Compounds 2a and 3 were isolated in 30% and 60% yield, respectively, when the reaction was carried out in DMA at 120 ˚C (3 h).

13

Typical Procedure for the Preparation of 3-Acylindoles 2 Omitting the Isolation of Enaminone Intermediates To a stirred solution of 2-iodoaniline (109.5 mg, 0.5 mmol) in MeOH (1.0 mL), 1,3-diphenylprop-2-yn-1-one (154.5 mg, 0.75 mmol) was added at r.t. The reaction mixture was warmed at 120 ˚C and stirred for 48 h. After that period the volatile materials were evaporated at reduced pressure, and CuI (4.8 mg, 0.025 mmol), 1,10-phenanthroline (4.5 mg, 0.025 mmol), K2CO3 (138.0 mg, 1.0 mmol), and DMF (4 mL) were added. The reaction mixture was warmed at 100 ˚C and stirred for 2.5 h. After cooling, the reaction mixture was diluted with Et2O, washed with1 N HCl and brine, dried over Na2SO4, and concentrated under reduced pressure.

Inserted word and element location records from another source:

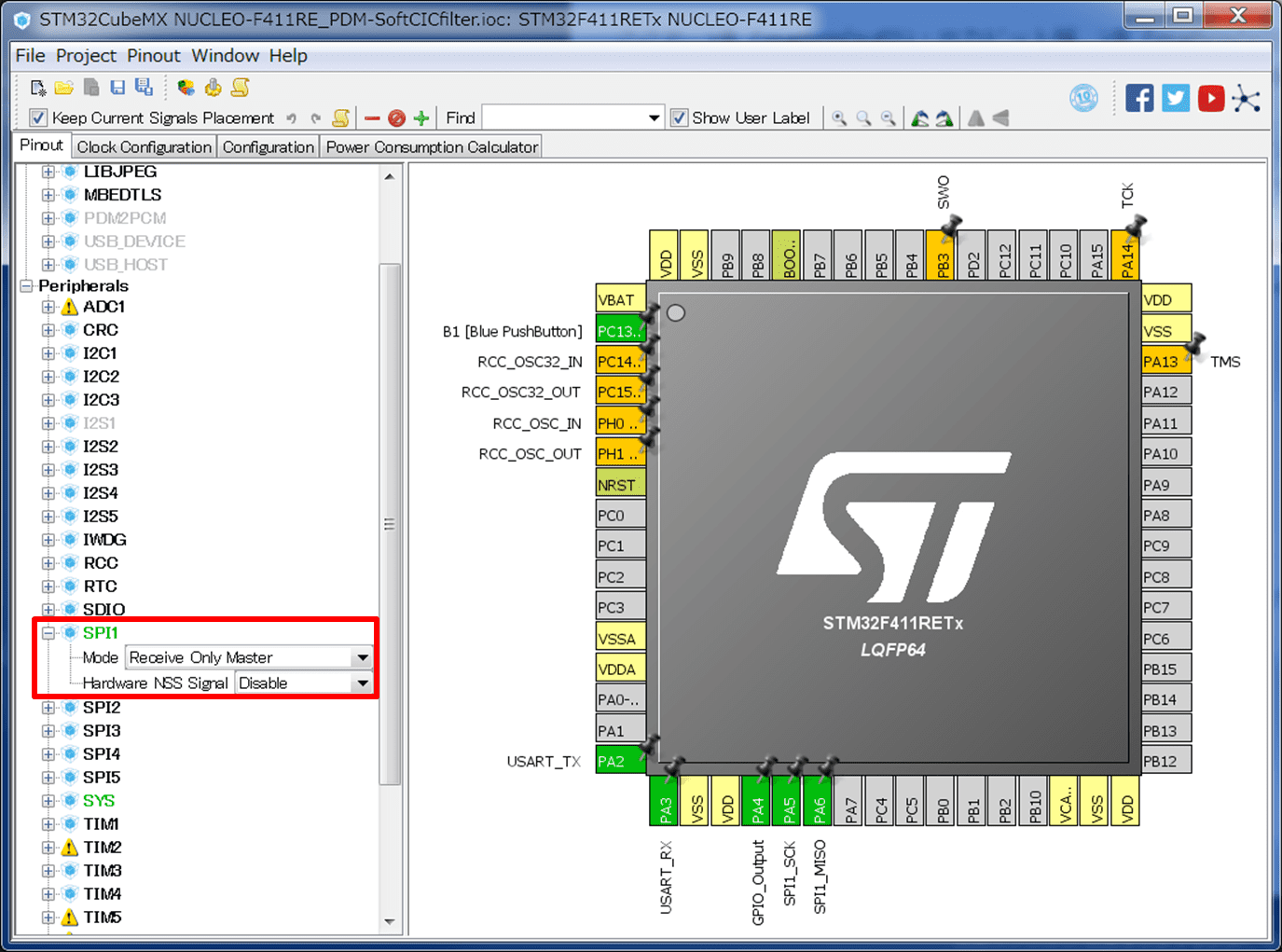Click the PA5 SPI1_SCK pin
This screenshot has height=952, width=1282.
pos(789,802)
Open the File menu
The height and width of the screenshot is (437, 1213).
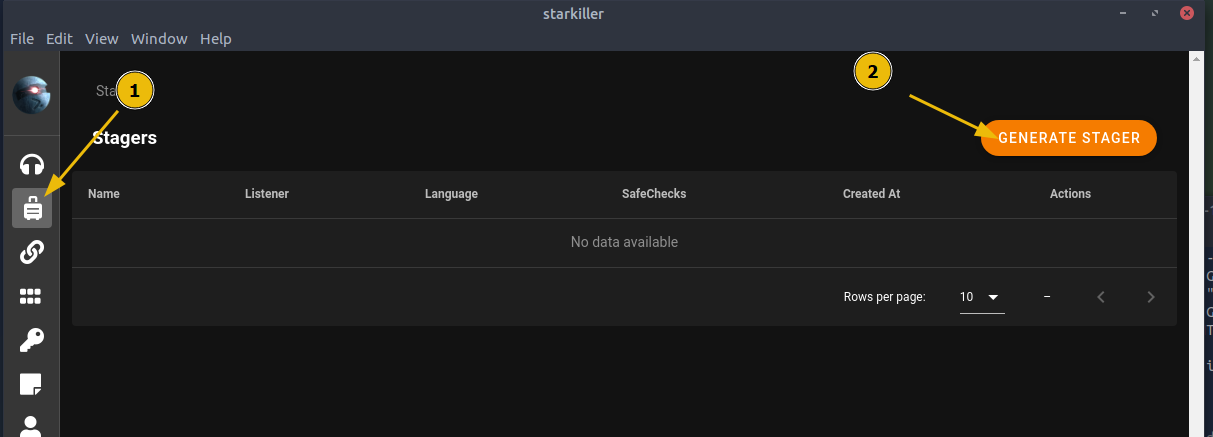pyautogui.click(x=22, y=39)
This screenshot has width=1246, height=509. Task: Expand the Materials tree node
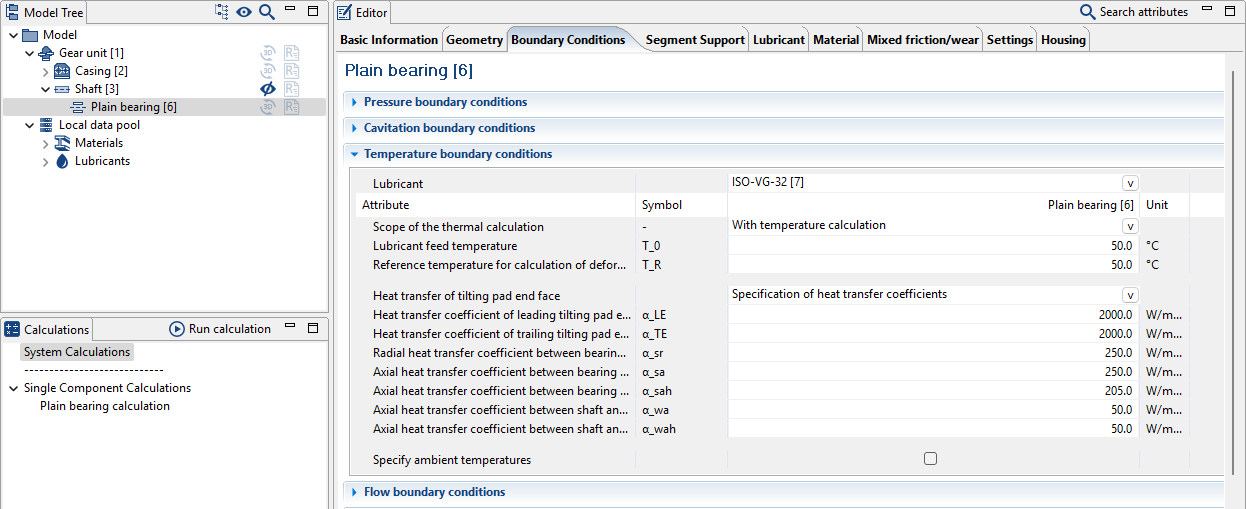click(46, 143)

The residue was purified by chromatography on SiO2 [n-hexane-EtOAc, 75:25] to afford 106 mg (76% yield) of 2a: white solid; mp 223-224 ˚C. IR (KBr): 3055, 1593, 1564, 1450, 1421 cm. ¹H NMR (400 MHz, DMSO-d 6): δ = 12.19 (br s, 1 H), 7.75 (d, J = 7.9 Hz, 1 H), 7.54-7.51 (m, 3 H), 7.40-7.35 (m, 3 H), 7.26-7.10 (m, 7 H). ¹³C NMR (100.6 MHz, DMSO-d 6): δ = 192.6, 144.6, 140.3, 136.3, 132.1, 131.8, 130.1, 129.6, 129.0, 128.7, 128.5, 128.3, 123.4, 121.9, 121.1, 112.7, 112.4. Anal. Calcd for C21H15NO: C, 84.82; H, 5.08. Found: C, 84.71; H, 5.19.